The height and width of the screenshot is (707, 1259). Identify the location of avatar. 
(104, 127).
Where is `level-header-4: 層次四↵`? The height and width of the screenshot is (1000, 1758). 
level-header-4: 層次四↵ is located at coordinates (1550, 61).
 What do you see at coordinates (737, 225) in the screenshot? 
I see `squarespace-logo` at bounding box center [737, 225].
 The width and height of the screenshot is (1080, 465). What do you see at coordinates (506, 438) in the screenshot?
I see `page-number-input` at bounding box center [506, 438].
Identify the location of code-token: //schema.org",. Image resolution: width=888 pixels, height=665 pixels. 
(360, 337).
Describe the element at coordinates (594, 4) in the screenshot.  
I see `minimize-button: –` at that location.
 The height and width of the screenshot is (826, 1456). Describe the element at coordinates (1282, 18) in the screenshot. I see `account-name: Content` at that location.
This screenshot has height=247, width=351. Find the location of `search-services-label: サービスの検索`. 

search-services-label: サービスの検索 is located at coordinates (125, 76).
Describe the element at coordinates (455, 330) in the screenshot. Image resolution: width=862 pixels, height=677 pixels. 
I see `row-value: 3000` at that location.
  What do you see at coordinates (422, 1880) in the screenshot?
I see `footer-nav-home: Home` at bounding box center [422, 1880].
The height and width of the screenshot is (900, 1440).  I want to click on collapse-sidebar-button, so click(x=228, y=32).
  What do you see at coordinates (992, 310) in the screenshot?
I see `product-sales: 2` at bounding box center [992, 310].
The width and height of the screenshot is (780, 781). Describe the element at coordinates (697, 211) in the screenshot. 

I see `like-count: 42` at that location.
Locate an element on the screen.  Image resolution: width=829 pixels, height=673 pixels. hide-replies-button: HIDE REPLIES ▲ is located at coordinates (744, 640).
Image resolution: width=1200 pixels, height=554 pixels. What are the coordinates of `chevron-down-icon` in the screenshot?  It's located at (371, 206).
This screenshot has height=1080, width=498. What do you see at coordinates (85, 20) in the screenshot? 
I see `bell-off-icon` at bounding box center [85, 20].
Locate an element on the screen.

- - - - -

** TASK STATEMENT **
Please return every line of the material above, reproduced character for character.

** RESULT OF THE EXERCISE **
The height and width of the screenshot is (707, 1259). Identify the location of avatar. 
(104, 127).
Where is `level-header-4: 層次四↵`? The height and width of the screenshot is (1000, 1758). 
level-header-4: 層次四↵ is located at coordinates (1550, 61).
 What do you see at coordinates (737, 225) in the screenshot? 
I see `squarespace-logo` at bounding box center [737, 225].
 The width and height of the screenshot is (1080, 465). What do you see at coordinates (506, 438) in the screenshot?
I see `page-number-input` at bounding box center [506, 438].
Identify the location of code-token: //schema.org",. Image resolution: width=888 pixels, height=665 pixels. 
(360, 337).
Describe the element at coordinates (594, 4) in the screenshot.  
I see `minimize-button: –` at that location.
 The height and width of the screenshot is (826, 1456). Describe the element at coordinates (1282, 18) in the screenshot. I see `account-name: Content` at that location.
This screenshot has height=247, width=351. Find the location of `search-services-label: サービスの検索`. 

search-services-label: サービスの検索 is located at coordinates (125, 76).
Describe the element at coordinates (455, 330) in the screenshot. Image resolution: width=862 pixels, height=677 pixels. 
I see `row-value: 3000` at that location.
  What do you see at coordinates (422, 1880) in the screenshot?
I see `footer-nav-home: Home` at bounding box center [422, 1880].
The height and width of the screenshot is (900, 1440).  I want to click on collapse-sidebar-button, so click(x=228, y=32).
  What do you see at coordinates (992, 310) in the screenshot?
I see `product-sales: 2` at bounding box center [992, 310].
The width and height of the screenshot is (780, 781). Describe the element at coordinates (697, 211) in the screenshot. 

I see `like-count: 42` at that location.
Locate an element on the screen.  Image resolution: width=829 pixels, height=673 pixels. hide-replies-button: HIDE REPLIES ▲ is located at coordinates (744, 640).
Image resolution: width=1200 pixels, height=554 pixels. What are the coordinates of `chevron-down-icon` in the screenshot?  It's located at (371, 206).
This screenshot has height=1080, width=498. What do you see at coordinates (85, 20) in the screenshot? 
I see `bell-off-icon` at bounding box center [85, 20].
Locate an element on the screen.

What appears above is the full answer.